### [Problem requirements]
In the entries below, find every line holding the string "computer" and collect it.

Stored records
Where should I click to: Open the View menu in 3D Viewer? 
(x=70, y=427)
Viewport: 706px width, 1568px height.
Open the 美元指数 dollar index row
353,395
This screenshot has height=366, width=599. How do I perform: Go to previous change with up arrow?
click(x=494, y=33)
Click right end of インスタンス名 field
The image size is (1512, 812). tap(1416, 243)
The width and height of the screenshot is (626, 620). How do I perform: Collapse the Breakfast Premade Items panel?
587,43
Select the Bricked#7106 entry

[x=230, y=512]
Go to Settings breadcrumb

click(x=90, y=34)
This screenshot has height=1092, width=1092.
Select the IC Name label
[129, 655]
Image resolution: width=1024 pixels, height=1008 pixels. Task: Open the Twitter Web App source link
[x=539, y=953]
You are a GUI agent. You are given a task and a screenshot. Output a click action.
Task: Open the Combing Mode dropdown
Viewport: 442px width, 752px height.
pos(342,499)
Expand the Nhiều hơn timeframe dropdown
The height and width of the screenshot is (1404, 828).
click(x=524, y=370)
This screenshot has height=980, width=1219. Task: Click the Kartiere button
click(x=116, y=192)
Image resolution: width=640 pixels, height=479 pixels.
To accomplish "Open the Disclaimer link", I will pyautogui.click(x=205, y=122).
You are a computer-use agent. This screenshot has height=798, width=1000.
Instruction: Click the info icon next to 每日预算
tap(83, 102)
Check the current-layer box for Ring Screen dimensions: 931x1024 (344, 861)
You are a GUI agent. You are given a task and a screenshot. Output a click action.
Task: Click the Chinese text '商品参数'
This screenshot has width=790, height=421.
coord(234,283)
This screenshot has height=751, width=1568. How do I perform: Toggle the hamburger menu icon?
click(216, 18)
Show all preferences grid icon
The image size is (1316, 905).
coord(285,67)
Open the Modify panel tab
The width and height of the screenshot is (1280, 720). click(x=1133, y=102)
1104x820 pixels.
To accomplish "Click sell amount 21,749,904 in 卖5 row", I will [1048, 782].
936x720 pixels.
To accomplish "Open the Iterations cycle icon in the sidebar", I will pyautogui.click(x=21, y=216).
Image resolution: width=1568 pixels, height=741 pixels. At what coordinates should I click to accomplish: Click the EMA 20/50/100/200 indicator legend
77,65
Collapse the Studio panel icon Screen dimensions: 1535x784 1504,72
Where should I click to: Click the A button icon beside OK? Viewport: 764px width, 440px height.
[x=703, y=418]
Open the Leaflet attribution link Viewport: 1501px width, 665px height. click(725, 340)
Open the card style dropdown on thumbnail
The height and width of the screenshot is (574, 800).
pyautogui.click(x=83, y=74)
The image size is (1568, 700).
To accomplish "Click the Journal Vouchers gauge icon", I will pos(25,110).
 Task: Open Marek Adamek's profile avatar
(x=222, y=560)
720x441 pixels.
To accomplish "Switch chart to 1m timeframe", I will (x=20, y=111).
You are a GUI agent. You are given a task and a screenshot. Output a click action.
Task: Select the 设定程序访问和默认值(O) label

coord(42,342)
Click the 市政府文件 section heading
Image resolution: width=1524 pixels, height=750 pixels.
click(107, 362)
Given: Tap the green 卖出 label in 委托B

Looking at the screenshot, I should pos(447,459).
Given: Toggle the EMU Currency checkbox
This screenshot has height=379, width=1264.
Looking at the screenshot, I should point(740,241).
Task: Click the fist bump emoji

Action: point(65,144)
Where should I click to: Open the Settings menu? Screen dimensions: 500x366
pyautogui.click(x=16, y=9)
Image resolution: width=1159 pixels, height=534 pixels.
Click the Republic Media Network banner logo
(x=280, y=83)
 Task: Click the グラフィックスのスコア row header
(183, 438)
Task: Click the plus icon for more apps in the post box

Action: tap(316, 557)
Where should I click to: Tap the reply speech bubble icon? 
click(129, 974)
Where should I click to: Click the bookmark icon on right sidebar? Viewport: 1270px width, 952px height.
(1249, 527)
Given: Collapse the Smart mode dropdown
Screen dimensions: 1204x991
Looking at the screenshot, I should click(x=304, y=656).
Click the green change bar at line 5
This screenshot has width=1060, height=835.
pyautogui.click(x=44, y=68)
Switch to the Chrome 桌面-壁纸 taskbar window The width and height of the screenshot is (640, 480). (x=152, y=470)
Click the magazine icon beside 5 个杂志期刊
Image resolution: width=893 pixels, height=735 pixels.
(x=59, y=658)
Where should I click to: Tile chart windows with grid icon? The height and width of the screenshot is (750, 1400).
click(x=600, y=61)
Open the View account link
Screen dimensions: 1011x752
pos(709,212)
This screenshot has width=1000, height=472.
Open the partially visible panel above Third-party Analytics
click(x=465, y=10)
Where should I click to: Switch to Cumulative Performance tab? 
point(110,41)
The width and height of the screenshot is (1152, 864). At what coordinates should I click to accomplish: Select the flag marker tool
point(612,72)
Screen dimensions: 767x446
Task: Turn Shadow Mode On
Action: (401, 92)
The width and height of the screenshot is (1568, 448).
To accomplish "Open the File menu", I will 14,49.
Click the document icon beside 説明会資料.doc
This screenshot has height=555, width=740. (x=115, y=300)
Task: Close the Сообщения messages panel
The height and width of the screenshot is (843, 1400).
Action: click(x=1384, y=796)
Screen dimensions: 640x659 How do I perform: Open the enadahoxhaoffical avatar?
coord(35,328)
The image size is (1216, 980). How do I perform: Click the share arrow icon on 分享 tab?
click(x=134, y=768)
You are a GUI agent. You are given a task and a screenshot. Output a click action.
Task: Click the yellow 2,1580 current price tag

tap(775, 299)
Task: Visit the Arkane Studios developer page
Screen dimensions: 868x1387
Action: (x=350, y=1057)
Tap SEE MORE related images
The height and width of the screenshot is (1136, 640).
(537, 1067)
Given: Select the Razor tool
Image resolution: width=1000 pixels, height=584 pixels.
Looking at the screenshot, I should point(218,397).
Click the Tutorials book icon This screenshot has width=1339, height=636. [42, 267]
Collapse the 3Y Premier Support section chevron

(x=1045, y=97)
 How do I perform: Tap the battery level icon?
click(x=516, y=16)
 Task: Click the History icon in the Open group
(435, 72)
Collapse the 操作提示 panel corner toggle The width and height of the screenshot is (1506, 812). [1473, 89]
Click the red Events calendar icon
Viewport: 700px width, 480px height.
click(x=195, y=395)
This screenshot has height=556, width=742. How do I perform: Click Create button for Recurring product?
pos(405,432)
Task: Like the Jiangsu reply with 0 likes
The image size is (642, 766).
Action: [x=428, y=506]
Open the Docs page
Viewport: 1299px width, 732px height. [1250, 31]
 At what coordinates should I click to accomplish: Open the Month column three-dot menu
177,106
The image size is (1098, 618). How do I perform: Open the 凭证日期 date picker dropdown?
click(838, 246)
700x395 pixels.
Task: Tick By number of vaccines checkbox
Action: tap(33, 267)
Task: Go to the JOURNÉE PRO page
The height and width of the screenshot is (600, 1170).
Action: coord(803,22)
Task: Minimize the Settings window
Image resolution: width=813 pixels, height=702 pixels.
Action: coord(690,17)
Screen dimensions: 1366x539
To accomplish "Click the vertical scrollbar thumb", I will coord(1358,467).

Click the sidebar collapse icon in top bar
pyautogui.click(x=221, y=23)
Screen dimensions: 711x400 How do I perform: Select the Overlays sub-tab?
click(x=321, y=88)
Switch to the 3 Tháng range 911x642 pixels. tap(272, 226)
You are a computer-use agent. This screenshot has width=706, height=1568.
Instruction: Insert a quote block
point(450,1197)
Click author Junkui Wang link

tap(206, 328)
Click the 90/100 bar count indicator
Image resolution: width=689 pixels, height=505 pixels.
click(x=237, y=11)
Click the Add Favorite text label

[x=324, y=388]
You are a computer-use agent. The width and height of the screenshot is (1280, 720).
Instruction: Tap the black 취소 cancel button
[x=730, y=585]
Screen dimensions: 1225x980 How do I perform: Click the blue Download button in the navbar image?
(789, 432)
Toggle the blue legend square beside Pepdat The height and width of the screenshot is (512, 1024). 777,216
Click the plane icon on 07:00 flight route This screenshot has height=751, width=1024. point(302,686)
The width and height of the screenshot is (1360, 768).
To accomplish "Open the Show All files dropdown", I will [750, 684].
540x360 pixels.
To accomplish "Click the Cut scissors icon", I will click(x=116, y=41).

### [Expected answer]
You are a computer-use agent. This screenshot has height=798, width=1000.
You are a computer-use agent. This screenshot has width=706, height=1568.
You are a computer-use agent. The width and height of the screenshot is (1280, 720).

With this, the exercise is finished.